START Dataset records

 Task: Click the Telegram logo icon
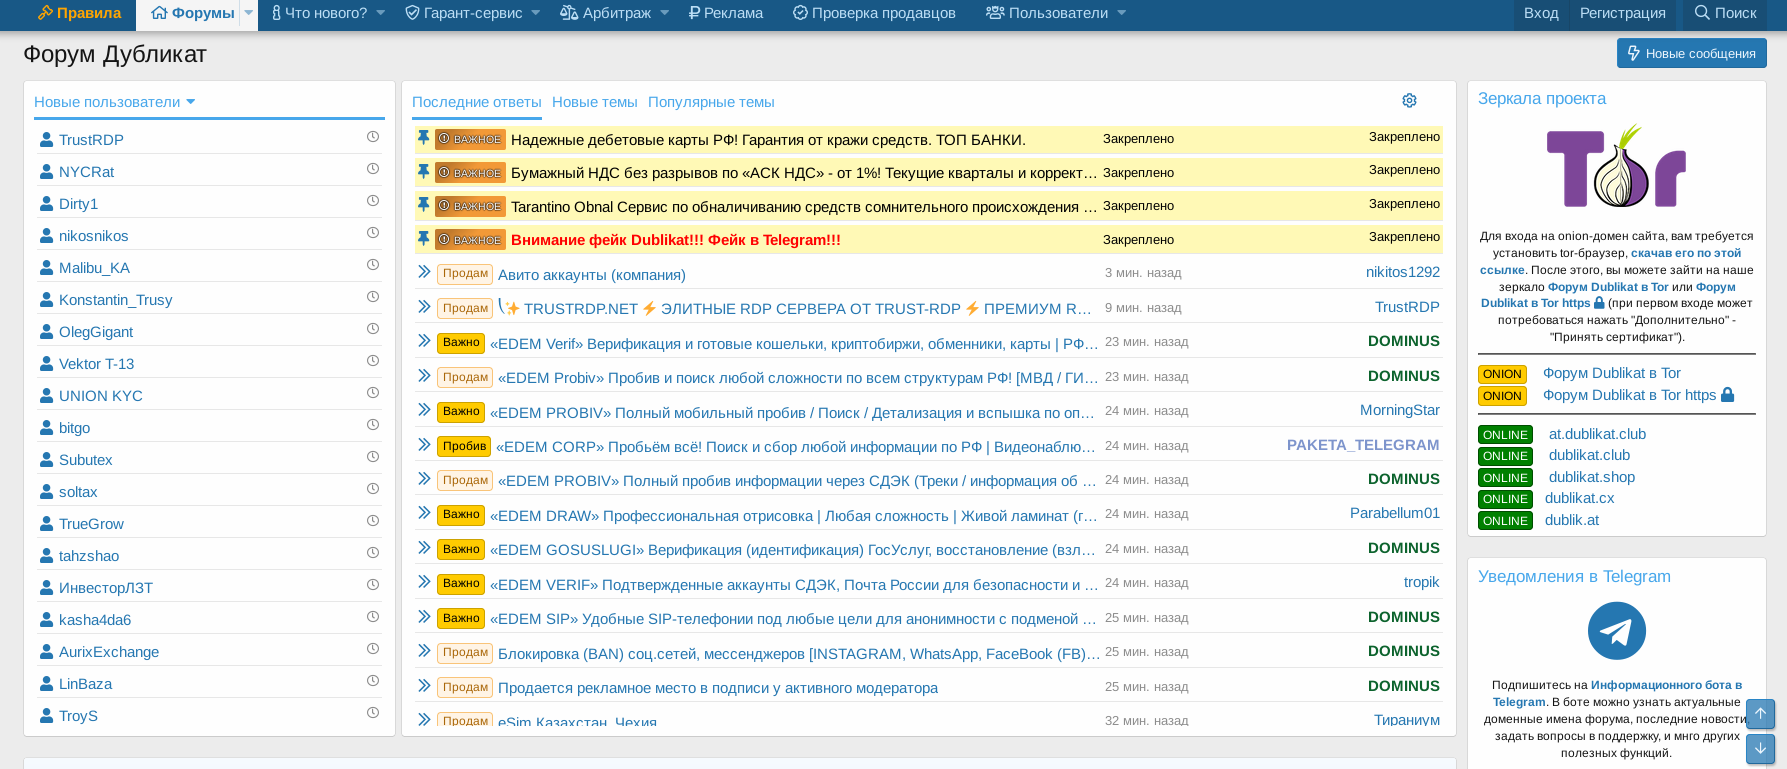(x=1616, y=631)
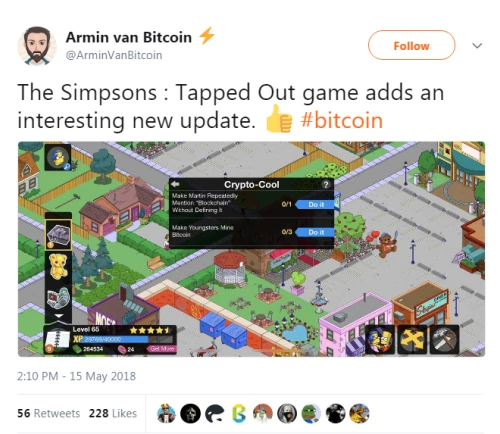Image resolution: width=500 pixels, height=434 pixels.
Task: Select the gray crypto miner quest icon
Action: coord(58,235)
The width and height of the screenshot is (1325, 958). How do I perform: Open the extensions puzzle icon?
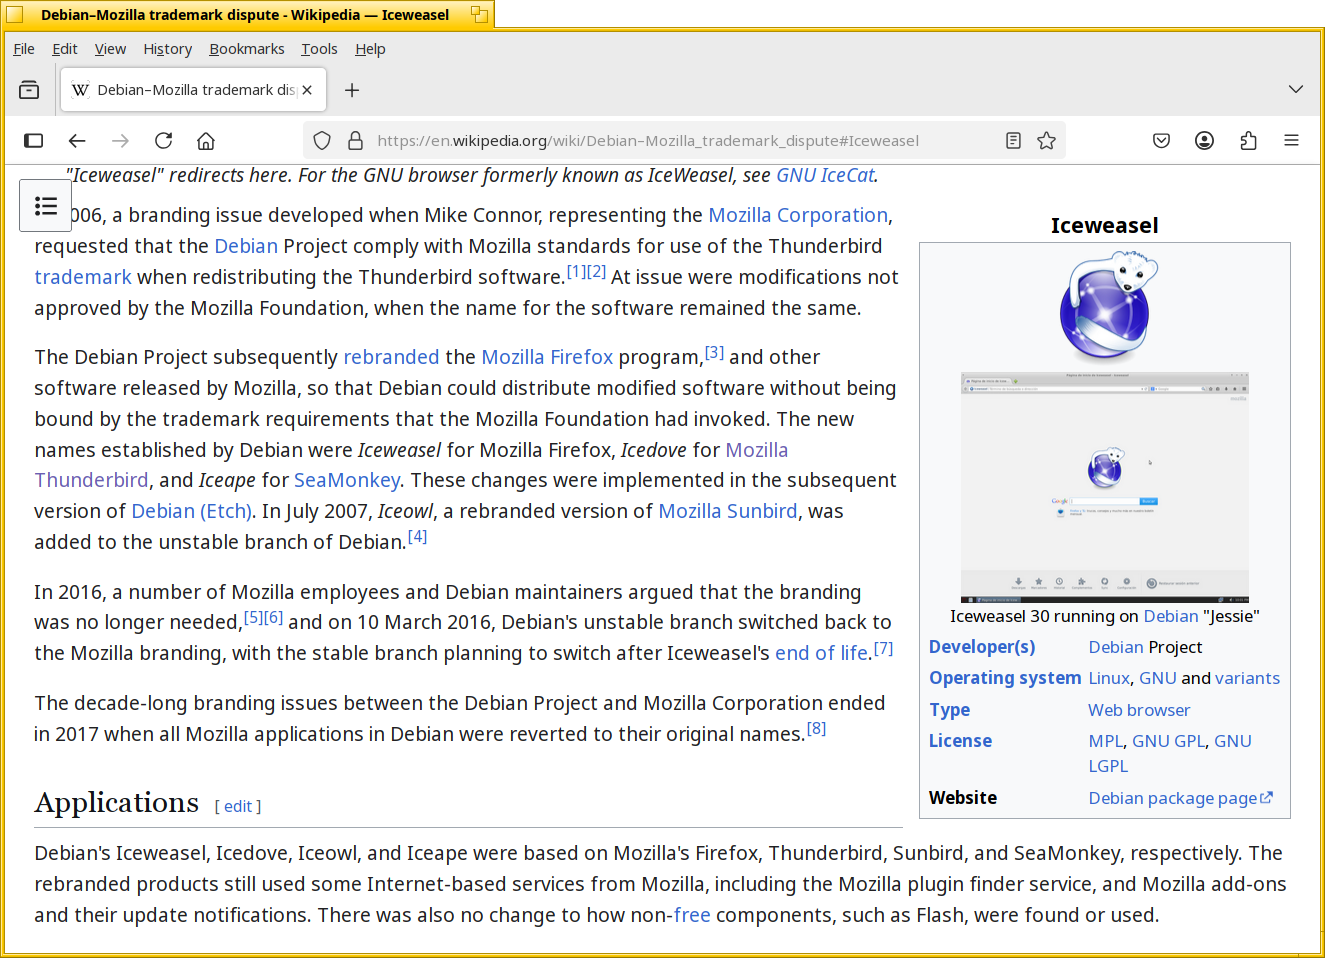pyautogui.click(x=1248, y=141)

END Dataset records

# [Assignment]
Copy the records above exactly, omitting every picture.

# [Task output]
 Task: Click the Telegram logo icon
(x=1616, y=631)
Image resolution: width=500 pixels, height=434 pixels.
Task: Select the gray crypto miner quest icon
Action: coord(58,235)
The width and height of the screenshot is (1325, 958). How do I perform: Open the extensions puzzle icon?
pyautogui.click(x=1248, y=141)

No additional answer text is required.